* _EXERCISE BRIEF_
Rewrite the entries from the line containing "19) label: Home" through the line containing "117) label: CAPITAL", replacing "webpages" with "web pages" and leaving everything else the same. Give only those entries.

* _DATASET RECORDS_
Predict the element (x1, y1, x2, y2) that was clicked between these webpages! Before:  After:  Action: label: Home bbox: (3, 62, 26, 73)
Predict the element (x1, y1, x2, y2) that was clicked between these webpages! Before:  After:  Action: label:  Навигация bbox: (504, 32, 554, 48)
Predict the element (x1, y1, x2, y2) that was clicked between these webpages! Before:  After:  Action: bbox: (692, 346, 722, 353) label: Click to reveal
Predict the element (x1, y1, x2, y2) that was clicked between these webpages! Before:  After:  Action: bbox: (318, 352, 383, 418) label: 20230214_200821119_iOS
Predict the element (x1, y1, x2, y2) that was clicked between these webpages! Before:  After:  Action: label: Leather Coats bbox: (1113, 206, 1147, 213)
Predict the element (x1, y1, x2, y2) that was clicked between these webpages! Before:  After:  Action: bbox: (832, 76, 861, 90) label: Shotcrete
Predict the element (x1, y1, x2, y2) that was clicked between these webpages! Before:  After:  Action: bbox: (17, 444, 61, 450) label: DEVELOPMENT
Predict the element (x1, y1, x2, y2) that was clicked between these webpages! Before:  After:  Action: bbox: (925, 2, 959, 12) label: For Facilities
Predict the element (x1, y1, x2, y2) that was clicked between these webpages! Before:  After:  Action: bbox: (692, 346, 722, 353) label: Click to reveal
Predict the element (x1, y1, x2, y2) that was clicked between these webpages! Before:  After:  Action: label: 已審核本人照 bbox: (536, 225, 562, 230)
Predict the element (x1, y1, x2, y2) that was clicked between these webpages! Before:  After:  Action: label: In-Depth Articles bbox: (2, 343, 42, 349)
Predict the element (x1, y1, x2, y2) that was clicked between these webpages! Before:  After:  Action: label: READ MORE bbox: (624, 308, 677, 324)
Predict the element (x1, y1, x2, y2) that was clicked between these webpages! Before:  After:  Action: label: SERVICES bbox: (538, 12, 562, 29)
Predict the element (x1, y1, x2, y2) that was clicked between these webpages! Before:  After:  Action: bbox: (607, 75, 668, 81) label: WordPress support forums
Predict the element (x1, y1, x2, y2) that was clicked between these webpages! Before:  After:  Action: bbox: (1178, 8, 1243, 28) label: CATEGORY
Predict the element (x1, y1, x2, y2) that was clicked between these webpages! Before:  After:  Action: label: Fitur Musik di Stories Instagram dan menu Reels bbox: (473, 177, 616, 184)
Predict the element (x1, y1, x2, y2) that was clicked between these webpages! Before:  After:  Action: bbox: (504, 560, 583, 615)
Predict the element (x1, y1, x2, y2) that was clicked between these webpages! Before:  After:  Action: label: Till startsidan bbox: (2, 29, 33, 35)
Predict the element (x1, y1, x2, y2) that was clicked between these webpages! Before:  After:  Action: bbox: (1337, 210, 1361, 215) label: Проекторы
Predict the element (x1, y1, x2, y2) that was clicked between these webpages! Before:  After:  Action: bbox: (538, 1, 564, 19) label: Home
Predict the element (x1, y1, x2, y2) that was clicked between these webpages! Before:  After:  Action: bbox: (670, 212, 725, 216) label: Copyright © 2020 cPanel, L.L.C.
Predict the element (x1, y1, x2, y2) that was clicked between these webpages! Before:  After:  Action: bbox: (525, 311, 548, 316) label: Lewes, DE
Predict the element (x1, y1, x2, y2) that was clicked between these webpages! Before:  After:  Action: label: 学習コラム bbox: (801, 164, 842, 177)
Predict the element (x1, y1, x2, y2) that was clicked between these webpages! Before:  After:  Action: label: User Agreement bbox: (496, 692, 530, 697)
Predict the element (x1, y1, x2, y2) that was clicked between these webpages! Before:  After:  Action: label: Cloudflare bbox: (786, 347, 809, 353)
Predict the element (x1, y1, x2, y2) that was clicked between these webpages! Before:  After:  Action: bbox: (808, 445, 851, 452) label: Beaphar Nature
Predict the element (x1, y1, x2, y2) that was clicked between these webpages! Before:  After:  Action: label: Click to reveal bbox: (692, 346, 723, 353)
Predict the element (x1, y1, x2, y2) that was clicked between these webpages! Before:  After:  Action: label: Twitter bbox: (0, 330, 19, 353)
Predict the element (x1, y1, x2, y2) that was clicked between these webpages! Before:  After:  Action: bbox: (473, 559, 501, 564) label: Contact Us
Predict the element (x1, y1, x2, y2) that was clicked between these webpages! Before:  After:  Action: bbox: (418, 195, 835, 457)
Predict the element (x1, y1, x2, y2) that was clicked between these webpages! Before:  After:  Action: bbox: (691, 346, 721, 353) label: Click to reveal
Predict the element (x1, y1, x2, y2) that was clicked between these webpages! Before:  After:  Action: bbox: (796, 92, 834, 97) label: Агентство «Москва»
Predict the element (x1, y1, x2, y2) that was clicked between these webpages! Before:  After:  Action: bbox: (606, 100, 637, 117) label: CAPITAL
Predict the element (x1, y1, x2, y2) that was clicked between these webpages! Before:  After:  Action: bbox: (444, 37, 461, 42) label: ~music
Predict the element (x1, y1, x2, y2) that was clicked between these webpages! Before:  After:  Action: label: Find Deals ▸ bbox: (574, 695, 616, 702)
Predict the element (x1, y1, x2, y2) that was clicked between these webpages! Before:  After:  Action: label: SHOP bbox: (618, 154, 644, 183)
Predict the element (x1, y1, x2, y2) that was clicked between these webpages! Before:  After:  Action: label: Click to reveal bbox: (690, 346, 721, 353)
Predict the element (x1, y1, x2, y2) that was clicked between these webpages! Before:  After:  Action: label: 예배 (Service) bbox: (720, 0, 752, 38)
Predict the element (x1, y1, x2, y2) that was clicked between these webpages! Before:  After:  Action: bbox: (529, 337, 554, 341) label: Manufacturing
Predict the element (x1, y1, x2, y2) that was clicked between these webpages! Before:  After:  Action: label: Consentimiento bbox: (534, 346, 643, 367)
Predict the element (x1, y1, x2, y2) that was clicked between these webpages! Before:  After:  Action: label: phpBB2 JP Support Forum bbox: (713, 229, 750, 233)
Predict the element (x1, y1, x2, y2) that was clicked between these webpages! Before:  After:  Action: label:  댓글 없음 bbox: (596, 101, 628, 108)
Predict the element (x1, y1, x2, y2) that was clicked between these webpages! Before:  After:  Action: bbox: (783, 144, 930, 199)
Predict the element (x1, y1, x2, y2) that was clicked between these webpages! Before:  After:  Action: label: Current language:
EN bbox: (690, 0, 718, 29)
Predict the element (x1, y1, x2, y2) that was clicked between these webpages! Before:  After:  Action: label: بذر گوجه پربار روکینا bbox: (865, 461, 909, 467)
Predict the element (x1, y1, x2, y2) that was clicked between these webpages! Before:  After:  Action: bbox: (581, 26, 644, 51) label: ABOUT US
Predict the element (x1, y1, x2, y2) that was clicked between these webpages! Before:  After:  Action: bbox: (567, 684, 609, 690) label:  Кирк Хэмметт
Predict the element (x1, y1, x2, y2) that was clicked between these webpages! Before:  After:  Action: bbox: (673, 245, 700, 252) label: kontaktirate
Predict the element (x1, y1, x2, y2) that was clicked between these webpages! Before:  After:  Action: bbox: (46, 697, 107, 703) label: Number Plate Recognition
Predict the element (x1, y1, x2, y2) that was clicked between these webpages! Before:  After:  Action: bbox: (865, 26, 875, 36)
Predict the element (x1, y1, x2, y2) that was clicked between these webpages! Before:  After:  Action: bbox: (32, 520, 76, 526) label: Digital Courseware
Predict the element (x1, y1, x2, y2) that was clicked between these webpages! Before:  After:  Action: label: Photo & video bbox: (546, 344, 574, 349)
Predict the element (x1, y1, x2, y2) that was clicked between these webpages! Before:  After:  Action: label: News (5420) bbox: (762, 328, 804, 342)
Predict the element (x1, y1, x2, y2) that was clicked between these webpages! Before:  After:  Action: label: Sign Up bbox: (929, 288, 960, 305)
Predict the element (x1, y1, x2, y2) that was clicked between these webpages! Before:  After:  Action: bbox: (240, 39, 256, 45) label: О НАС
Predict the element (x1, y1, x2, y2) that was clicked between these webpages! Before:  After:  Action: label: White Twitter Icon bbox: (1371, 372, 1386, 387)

* _WRITTEN ANSWER_
Predict the element (x1, y1, x2, y2) that was clicked between these web pages! Before:  After:  Action: bbox: (538, 1, 564, 19) label: Home
Predict the element (x1, y1, x2, y2) that was clicked between these web pages! Before:  After:  Action: bbox: (670, 212, 725, 216) label: Copyright © 2020 cPanel, L.L.C.
Predict the element (x1, y1, x2, y2) that was clicked between these web pages! Before:  After:  Action: bbox: (525, 311, 548, 316) label: Lewes, DE
Predict the element (x1, y1, x2, y2) that was clicked between these web pages! Before:  After:  Action: label: 学習コラム bbox: (801, 164, 842, 177)
Predict the element (x1, y1, x2, y2) that was clicked between these web pages! Before:  After:  Action: label: User Agreement bbox: (496, 692, 530, 697)
Predict the element (x1, y1, x2, y2) that was clicked between these web pages! Before:  After:  Action: label: Cloudflare bbox: (786, 347, 809, 353)
Predict the element (x1, y1, x2, y2) that was clicked between these web pages! Before:  After:  Action: bbox: (808, 445, 851, 452) label: Beaphar Nature
Predict the element (x1, y1, x2, y2) that was clicked between these web pages! Before:  After:  Action: label: Click to reveal bbox: (692, 346, 723, 353)
Predict the element (x1, y1, x2, y2) that was clicked between these web pages! Before:  After:  Action: label: Twitter bbox: (0, 330, 19, 353)
Predict the element (x1, y1, x2, y2) that was clicked between these web pages! Before:  After:  Action: bbox: (473, 559, 501, 564) label: Contact Us
Predict the element (x1, y1, x2, y2) that was clicked between these web pages! Before:  After:  Action: bbox: (418, 195, 835, 457)
Predict the element (x1, y1, x2, y2) that was clicked between these web pages! Before:  After:  Action: bbox: (691, 346, 721, 353) label: Click to reveal
Predict the element (x1, y1, x2, y2) that was clicked between these web pages! Before:  After:  Action: bbox: (796, 92, 834, 97) label: Агентство «Москва»
Predict the element (x1, y1, x2, y2) that was clicked between these web pages! Before:  After:  Action: bbox: (606, 100, 637, 117) label: CAPITAL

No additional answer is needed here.